As you may recall from last week’s post about the Brookings Institution proposal, Ariel Kalil, Professor at the University of Chicago, has joined the call to close what she refers to as the “Parenting Divide”.  She claims that many of our well-reputed programs serving young children and families need smarter, more effective, lower cost parenting interventions.  In her policy proposal, Addressing the Parenting Divide to Promote Early Childhood Development for Disadvantaged Children, she cites the few statistically significant improvements in parenting practices and home environment of low-income families in leading widespread home visiting programs designed to improve parenting.  Let’s look at the challenges Kalil identifies in this post, and her recommended solutions in next week’s post.  

Challenges in Closing the Parenting Divide

Kalil identifies three challenges that limit the effects of large-scale parenting interventions:

  • High attrition rates
  • Lack of family engagement
  • Resistance to changing parenting habits

The first challenge, high attrition rates, is corroborated by a new 2014 implementation evaluation from Mathematica Policy Research and Chapin Hall on 5 major home visiting models, Making Replication Work: Building Infrastructure to Implement, Scale-up, and Sustain Evidence-Based Early Childhood Home Visiting Programs with Fidelity.  For example, across the 3 longer-term service models (Healthy Families America, Nurse Family Partnership, Parents as Teachers), programs reported an average of 90% of families enrolled for 3 months, 79% for 6 months and only 64% of families remained enrolled for 12 months (page 38). These are disappointing numbers, considering that these 3 models aspire to enroll families during pregnancy and serve them until children are at least 2 years old.

--

◆ **Exercise**:
In the post on the Parenting Divide, what average share of families remained enrolled for 12 months across the three longer-term home visiting models? The items come from a separate source unrelated to the text.

--

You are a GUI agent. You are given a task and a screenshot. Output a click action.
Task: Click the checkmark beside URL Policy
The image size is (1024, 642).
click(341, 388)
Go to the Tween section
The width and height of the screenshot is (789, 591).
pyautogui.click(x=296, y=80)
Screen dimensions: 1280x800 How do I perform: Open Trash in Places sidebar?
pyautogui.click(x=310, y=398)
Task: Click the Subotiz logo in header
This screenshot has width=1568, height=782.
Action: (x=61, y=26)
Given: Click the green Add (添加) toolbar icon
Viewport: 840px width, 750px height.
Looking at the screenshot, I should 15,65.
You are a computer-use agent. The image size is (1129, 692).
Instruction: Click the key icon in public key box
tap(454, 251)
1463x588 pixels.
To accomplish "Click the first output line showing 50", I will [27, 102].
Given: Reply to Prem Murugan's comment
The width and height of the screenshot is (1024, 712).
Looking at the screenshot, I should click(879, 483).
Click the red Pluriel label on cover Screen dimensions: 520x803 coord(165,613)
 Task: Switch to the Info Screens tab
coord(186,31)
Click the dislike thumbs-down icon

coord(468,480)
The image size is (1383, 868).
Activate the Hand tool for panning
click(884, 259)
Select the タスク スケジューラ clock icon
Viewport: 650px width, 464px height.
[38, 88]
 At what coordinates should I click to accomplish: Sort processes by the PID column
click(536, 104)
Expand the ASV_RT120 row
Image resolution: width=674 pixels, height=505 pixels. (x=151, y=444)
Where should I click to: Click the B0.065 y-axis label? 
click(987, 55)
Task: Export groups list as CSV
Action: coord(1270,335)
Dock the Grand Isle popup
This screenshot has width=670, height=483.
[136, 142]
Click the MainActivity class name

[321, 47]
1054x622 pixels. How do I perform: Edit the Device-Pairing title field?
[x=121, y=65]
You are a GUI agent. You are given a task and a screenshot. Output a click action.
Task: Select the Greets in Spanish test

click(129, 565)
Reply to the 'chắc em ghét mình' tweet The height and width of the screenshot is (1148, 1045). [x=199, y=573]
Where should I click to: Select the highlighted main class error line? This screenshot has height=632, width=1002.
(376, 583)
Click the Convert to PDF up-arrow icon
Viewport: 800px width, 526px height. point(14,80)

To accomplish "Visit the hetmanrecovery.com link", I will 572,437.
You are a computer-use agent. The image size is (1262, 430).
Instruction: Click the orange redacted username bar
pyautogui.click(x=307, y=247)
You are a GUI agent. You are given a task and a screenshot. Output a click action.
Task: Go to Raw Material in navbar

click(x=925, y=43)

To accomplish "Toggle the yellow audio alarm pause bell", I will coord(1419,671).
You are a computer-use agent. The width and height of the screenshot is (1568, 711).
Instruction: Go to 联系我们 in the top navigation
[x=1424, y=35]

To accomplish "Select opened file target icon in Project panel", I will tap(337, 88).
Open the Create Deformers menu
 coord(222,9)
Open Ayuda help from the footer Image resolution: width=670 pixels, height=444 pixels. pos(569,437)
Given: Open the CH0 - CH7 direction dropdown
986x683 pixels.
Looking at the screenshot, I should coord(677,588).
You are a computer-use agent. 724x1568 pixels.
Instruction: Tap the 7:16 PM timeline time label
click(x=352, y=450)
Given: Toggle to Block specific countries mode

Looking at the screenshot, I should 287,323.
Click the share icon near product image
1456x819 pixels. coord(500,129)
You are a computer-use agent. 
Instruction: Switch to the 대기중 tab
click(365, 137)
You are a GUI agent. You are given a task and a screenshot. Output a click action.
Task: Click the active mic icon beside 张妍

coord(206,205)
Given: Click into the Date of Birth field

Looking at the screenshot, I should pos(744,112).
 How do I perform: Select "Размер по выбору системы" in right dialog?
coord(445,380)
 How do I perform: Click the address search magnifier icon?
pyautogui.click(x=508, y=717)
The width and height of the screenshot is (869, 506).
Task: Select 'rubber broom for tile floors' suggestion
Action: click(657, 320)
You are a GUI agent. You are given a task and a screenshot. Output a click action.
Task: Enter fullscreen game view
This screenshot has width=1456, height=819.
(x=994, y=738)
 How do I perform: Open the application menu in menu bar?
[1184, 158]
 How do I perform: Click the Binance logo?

--

◆ **Solution**:
64% of families remained enrolled for 12 months.